-- INPUT DATA --
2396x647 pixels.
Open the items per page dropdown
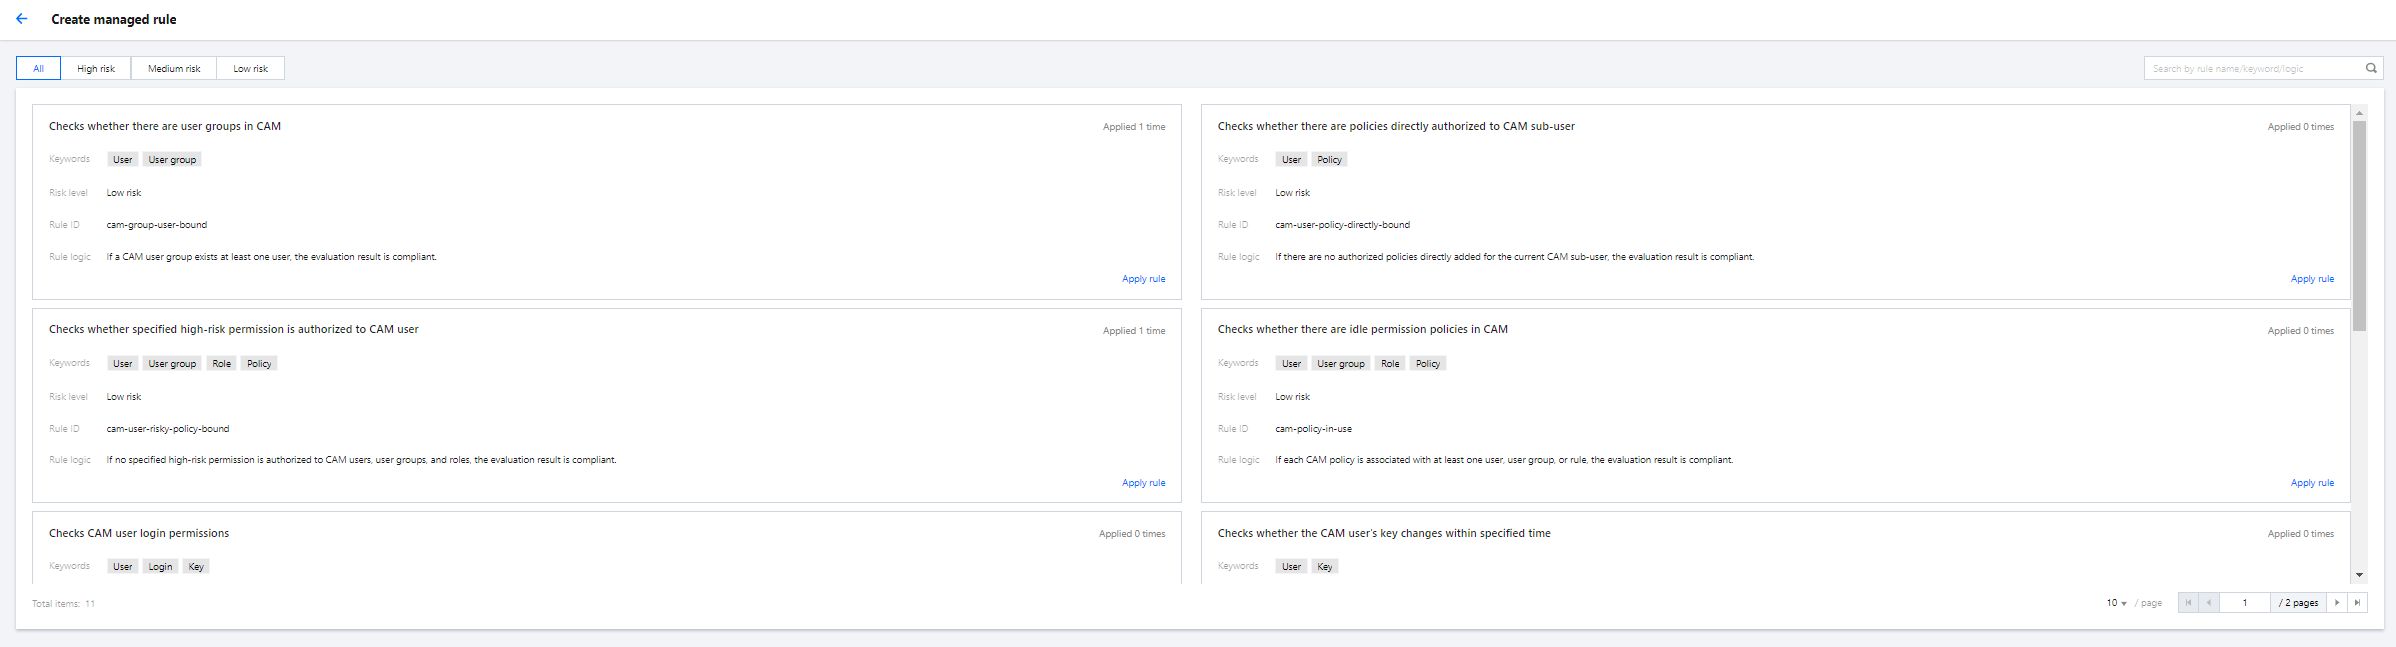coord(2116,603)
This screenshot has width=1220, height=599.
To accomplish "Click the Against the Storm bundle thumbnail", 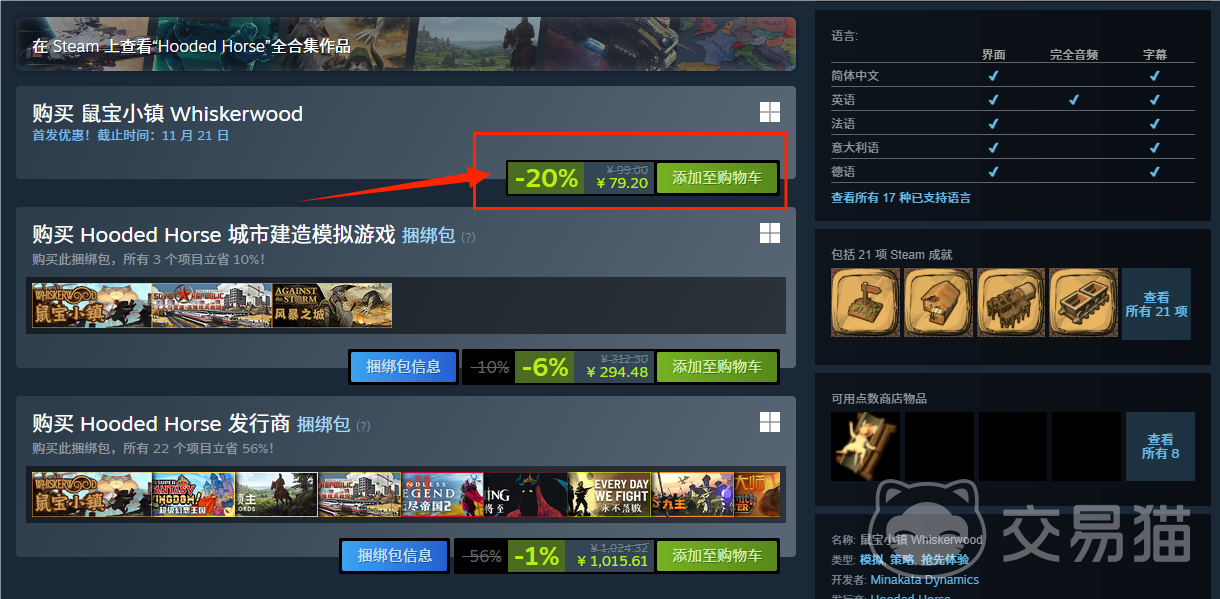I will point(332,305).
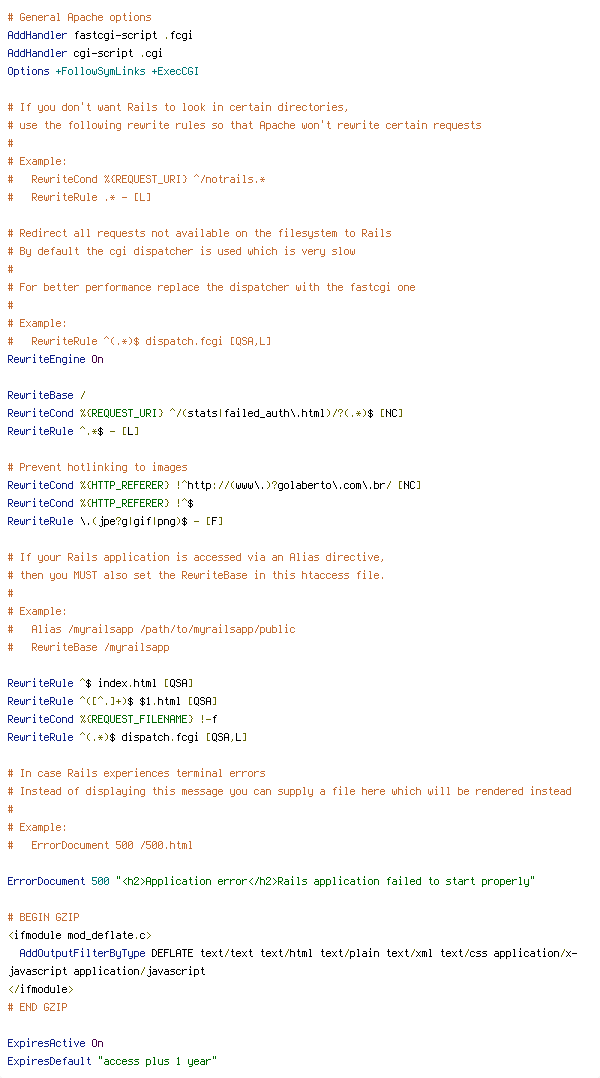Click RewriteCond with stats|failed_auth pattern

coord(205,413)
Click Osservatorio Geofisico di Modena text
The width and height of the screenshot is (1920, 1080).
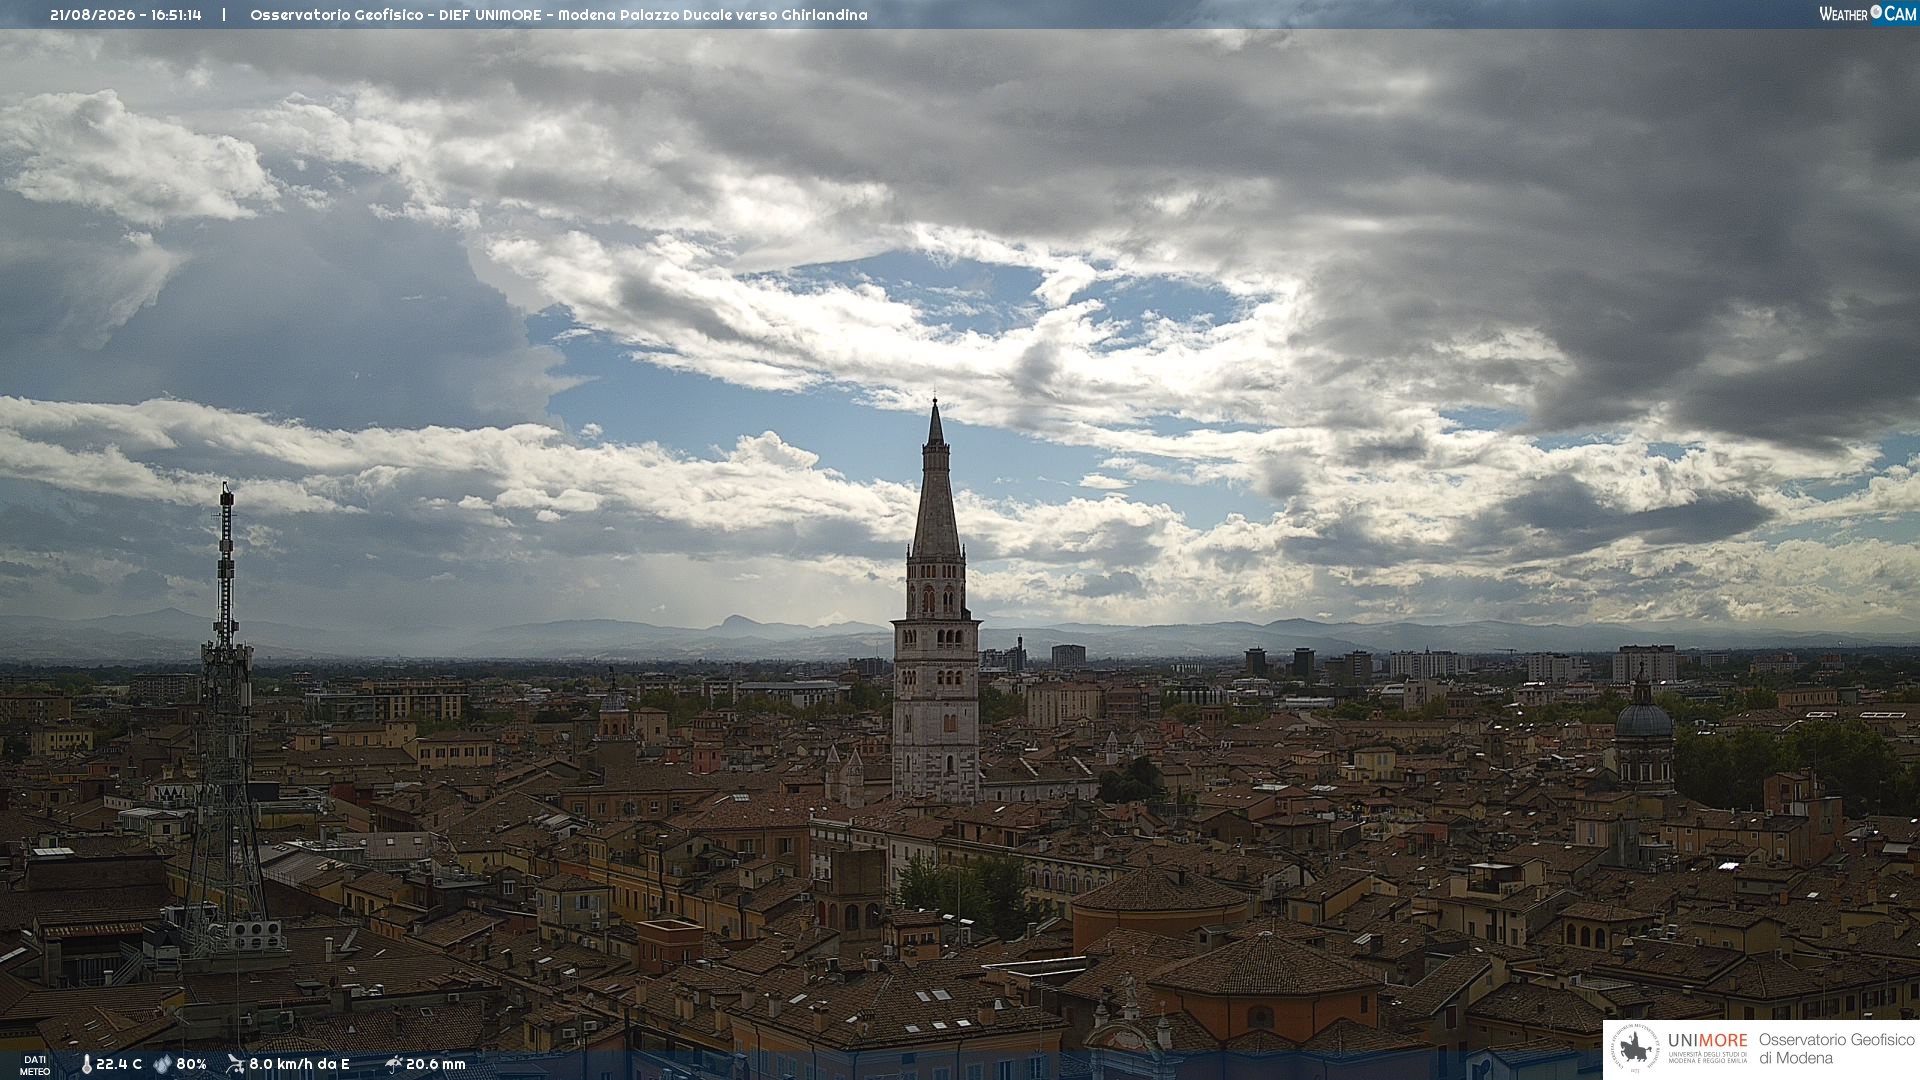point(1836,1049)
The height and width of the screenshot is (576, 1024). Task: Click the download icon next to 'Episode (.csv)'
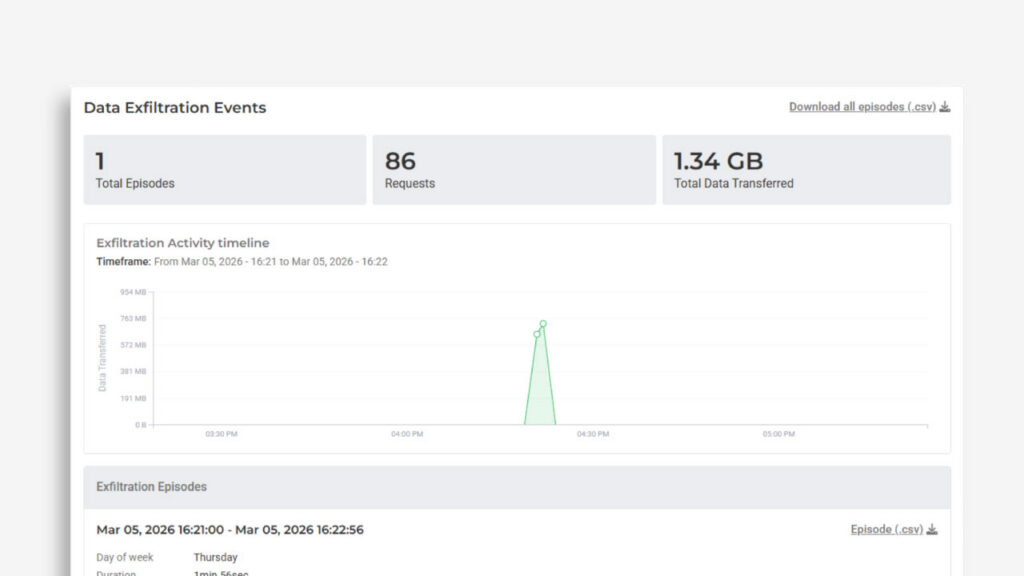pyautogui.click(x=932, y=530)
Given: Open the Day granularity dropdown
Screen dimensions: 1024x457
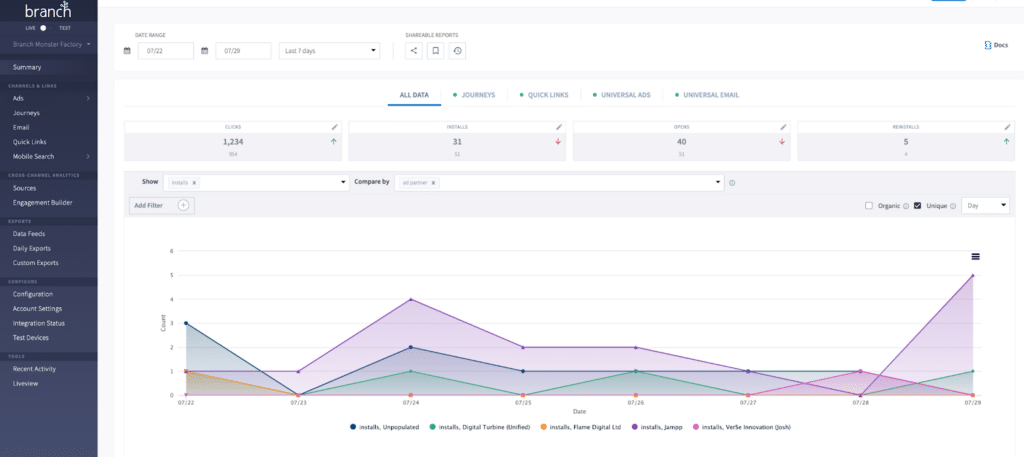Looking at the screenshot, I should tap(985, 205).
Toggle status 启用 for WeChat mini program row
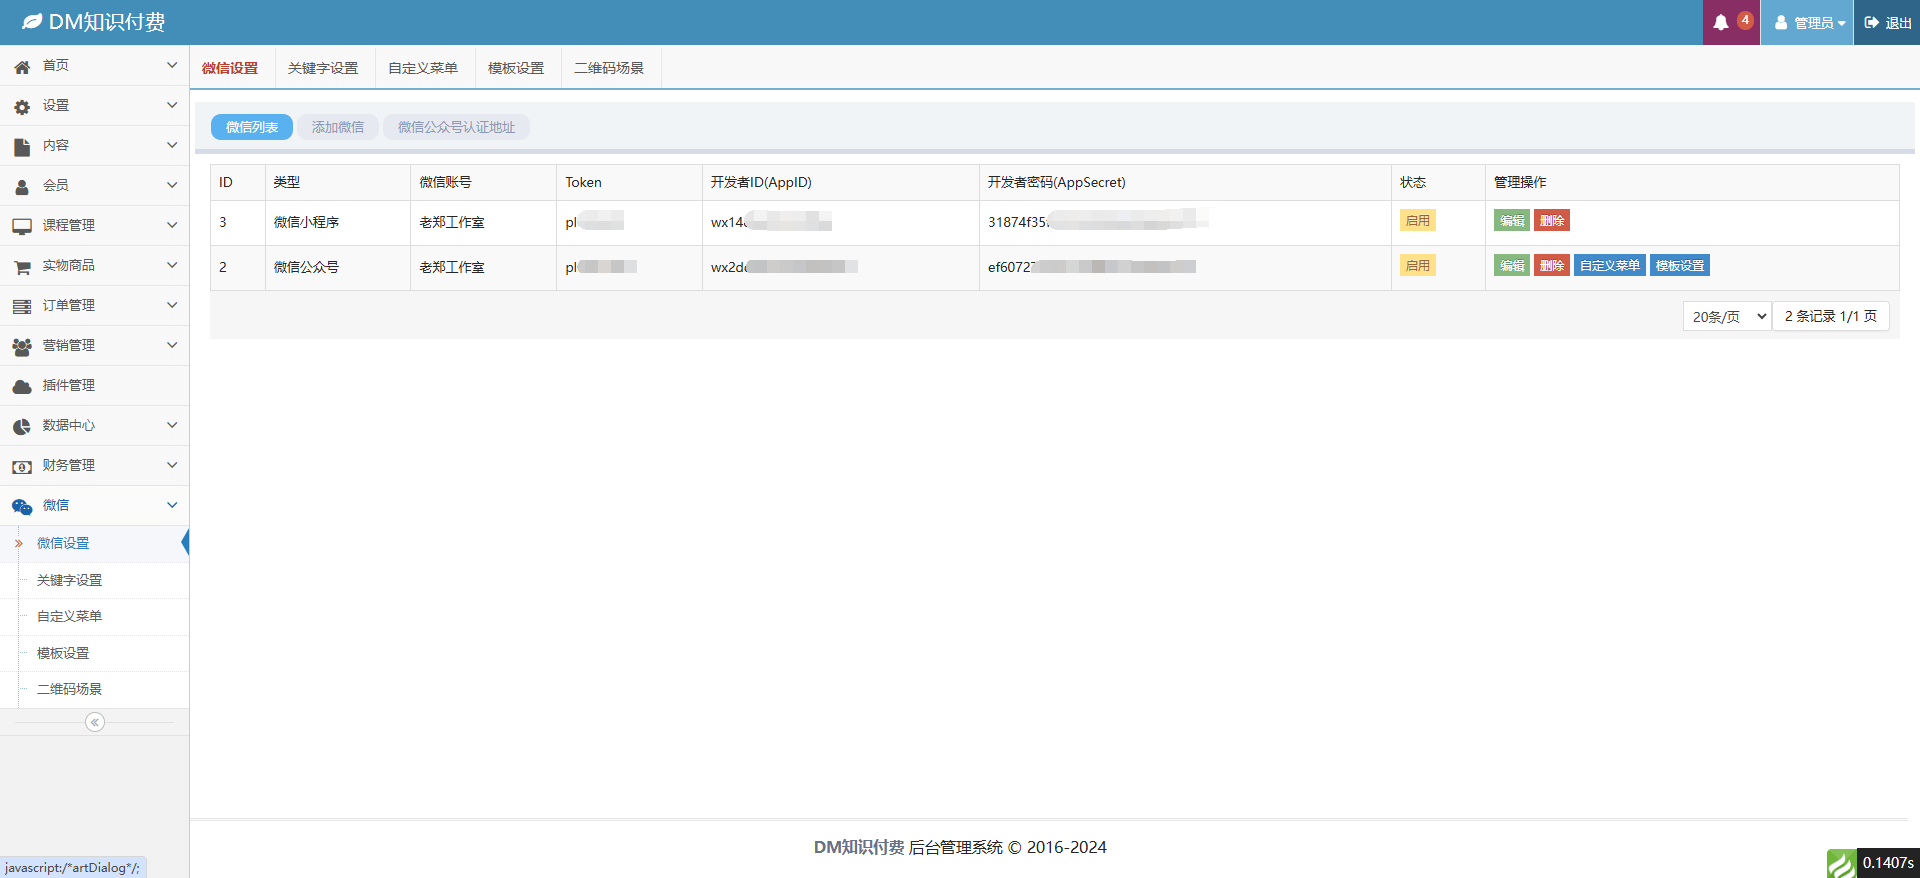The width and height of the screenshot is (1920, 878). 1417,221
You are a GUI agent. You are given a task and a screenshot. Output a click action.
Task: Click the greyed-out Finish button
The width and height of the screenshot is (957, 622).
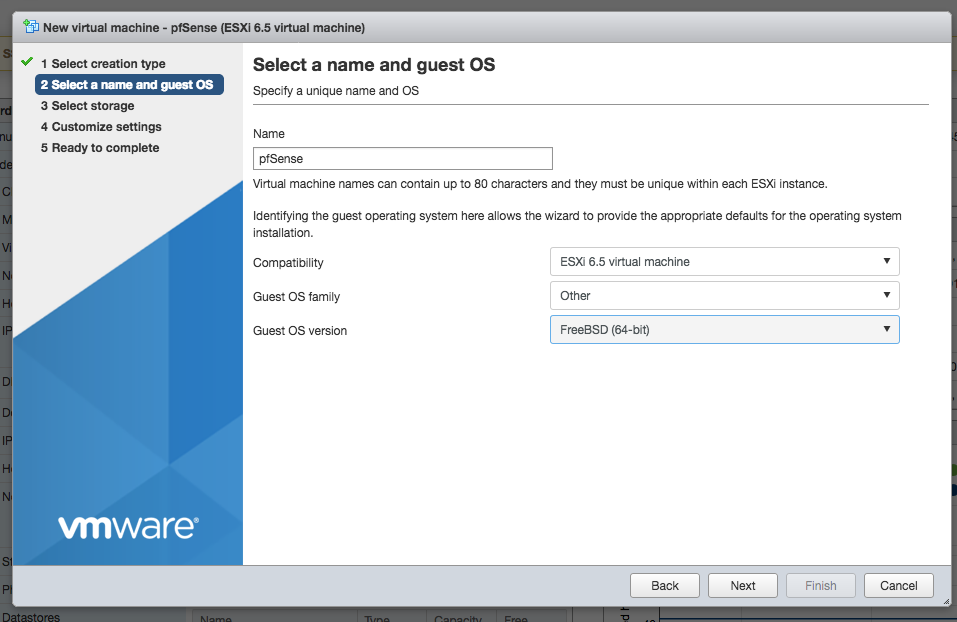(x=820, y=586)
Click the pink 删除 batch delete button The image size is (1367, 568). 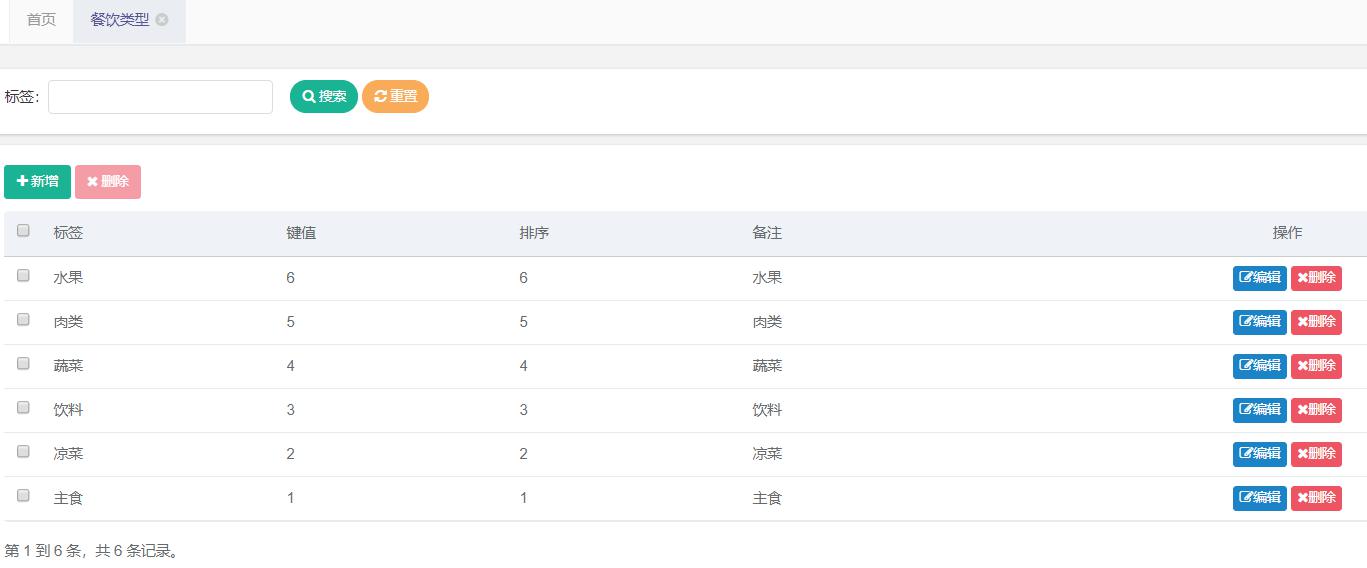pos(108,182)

-- TO DO --
Range to copy from the listing above: the line with "The width and height of the screenshot is (1920, 1080)." through the line with "Given: Open the Day granularity dropdown". Transcribe it exactly and skip the pictures.

-- RESULT FOR THIS TASK --
The width and height of the screenshot is (1920, 1080).
point(1836,1049)
The height and width of the screenshot is (576, 1024). Task: Click the download icon next to 'Episode (.csv)'
pyautogui.click(x=932, y=530)
Given: Open the Day granularity dropdown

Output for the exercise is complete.